天墓(2)
    “后来我们被下了命令,再逃回来,我们会被判处死刑。”


    “我们认命了,用以前人类最先进的智慧,想着怎么像原始人一样生活。”


    “日复一日,我终于发现了不对劲。”


    “上层世界理论物理,和我们世界的完全一样。”


    “这里并没有什么三体人,也没有人封锁,短短二百多年,人类不可能一丁点进步都没有。”

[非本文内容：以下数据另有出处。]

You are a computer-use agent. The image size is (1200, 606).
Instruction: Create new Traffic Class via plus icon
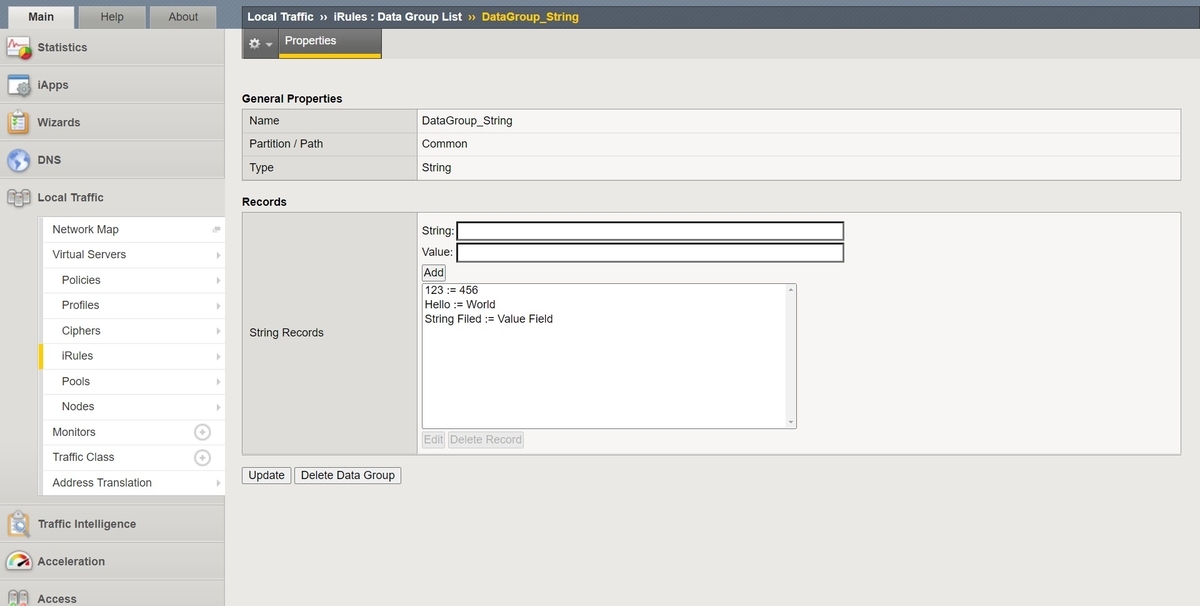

    “我偷偷去上层查看,结果还没出去就被发现了。”


    “这证实了我的猜测,我们被监视了。”


    “我打伤了三个警察,她们太瘦弱了,然后跑出了下层,一直跑,一直跑,跑到了一条公路上,不知道跑了多久,周围的事物突然变回了之前世界里的东西,满是悬浮车的世界消失了,公路变得老旧,像是我跑回了原来的时代,那里烈日当空,景色如旧,我抬头看,太阳还在,我并没有跑回地下。”


    “这时一堆穿着西装的人出现,脸上露出看路边路边野狗交配的戏谑表情看着我,问我好玩吗。”


    “我没反应过来,就被带上了车,被带到一个全是显示屏的房间。”


    “在显示屏里,和我同行的科学家正茹毛饮血。”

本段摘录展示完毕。